Cyberbullying: protecting your students and children beyond the playground

The traditional behaviors associated with childhood arguments or gossip, which typically happened on school playgrounds, have moved to a new level – cyberspace. Now more than ever, bullying comes in the form of hurtful and hateful words and images exchanged via text message or social media.

“Children who are the victims of cyberbullying tend to struggle in school and deal with emotional issues,” said Kevin Hayes, DO, a pediatrician with ThedaCare Physicians Pediatrics-Apple-ton. “My patients and their parents need to know medical professionals can help them cope with the impact of cyberbullying.”

According to data analysis and recent Pew Research studies on cyberbullying, more than half of online users are victims of cyberbullying. The U.S. Department of Education’s research and data says that is a greater number than past years, even though “the overall number of students who report being bullied stayed the same.” Furthermore, the National Center for Education Statistics analysis reveals “three times as many girls report being harassed online or by text message than boys.”

This online abuse can take a toll on school-aged kids. Dr. Hayes explained the first step in turning around this trend is for parents to be aware of how serious the issue of cyberbullying is and then to educate themselves on the best ways to help their child avoid being victimized by it.

 

“At times, it is a difficult subject to approach, as many parents may be unaware that cyberbullying is happening,” he said. “If you notice any behavior changes, start asking questions to ensure your child isn’t a victim of cyberbullying.”

Dr. Hayes suggests these conversation starters: What have you heard about cyberbullying? What are other kids saying about you online? What are you saying about others online?

The line of questioning should evoke your values. “If you want your child to be kind, say it and review his or her posts to make sure comments are complimentary in nature,” Dr. Hayes suggests. “Call out any harmful terms and remind them not to write anything online that they wouldn’t want said about themselves.” With online bullying starting at an earlier age, health professionals suggest parents have “the talk” by age 10.

“Parents need to educate themselves and their child on what cyberbullying is and create a safe environment, so their child knows it is all right to talk with their parents about bullying,” he said. “You want them to know you take this seriously. Keeping the lines of communication open with your kids is key.”

It’s also important to give a child the tools to protect themselves. “Instill confidence in them,” Dr. Hayes explained. “Bullies often back off if they sense a fellow student might stand up for themselves.”

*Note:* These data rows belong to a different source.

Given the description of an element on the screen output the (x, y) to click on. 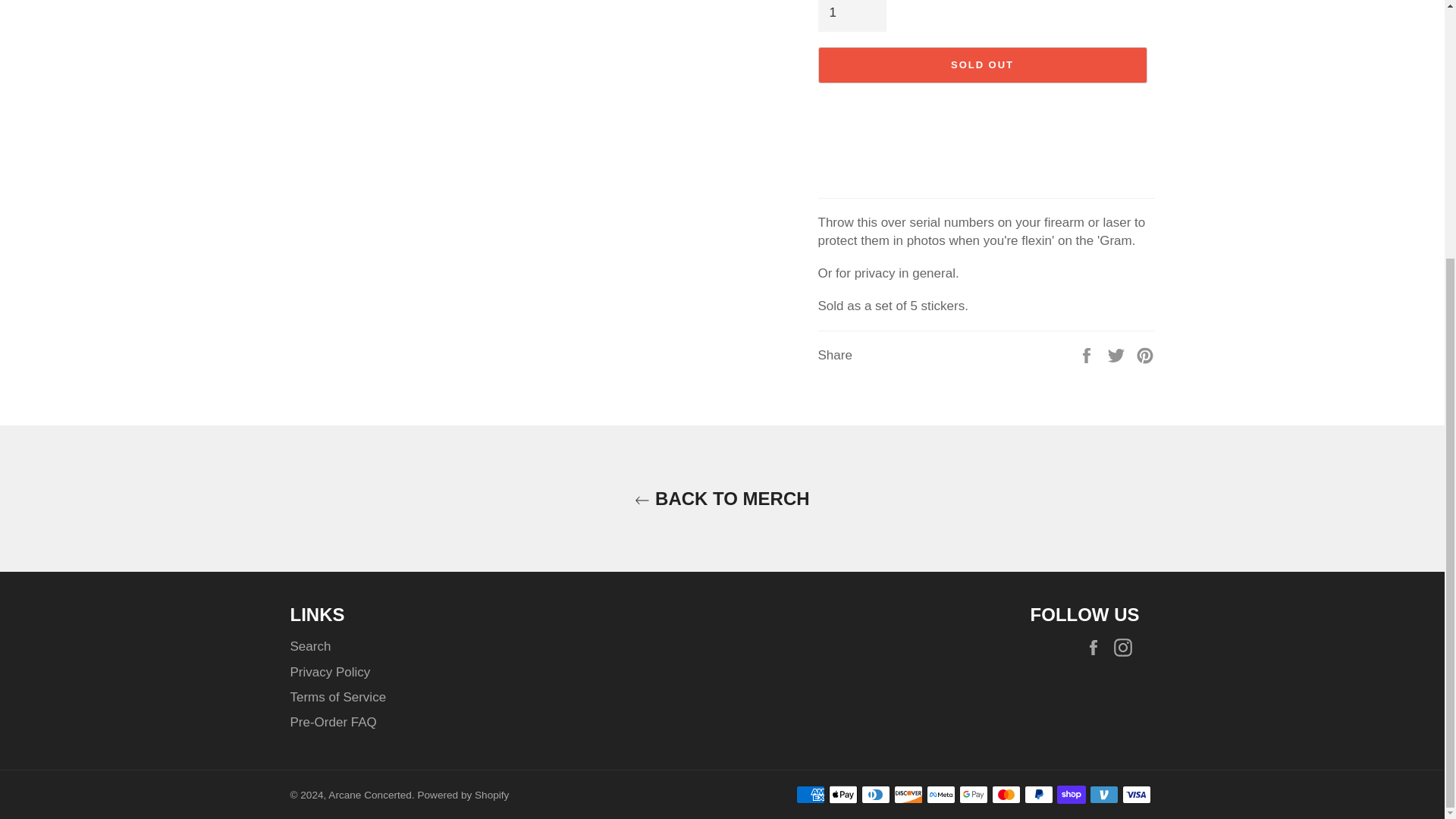
Share on Facebook (1088, 355)
Tweet on Twitter (1117, 355)
Tweet on Twitter (1117, 355)
Arcane Concerted on Instagram (1125, 647)
SOLD OUT (981, 64)
Arcane Concerted on Facebook (1096, 647)
Share on Facebook (1088, 355)
Pin on Pinterest (1144, 355)
Pin on Pinterest (1144, 355)
1 (850, 15)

According to stopbullying.gov, here are the top health-related signs your child might be a victim of cyberbullying: Unexplainable injuries; fre-quent headaches or stomach aches, feeling sick or faking illness; changes in eating habits, like suddenly skipping meals or binge eating; difficulty sleeping; feelings of helplessness or decreased self-esteem.

Dr. Hayes advises parents who suspect their child is being cyberbullied to make an appointment with their pediatrician to assess the possible mental and physical impact it might have on their child.

 

“It’s important that fam-ilies work with care teams to develop a plan that is right for each child,” he said. “You want to help your child sooner rather than later with any cyberbullying-related issues to set them up for success this school year.”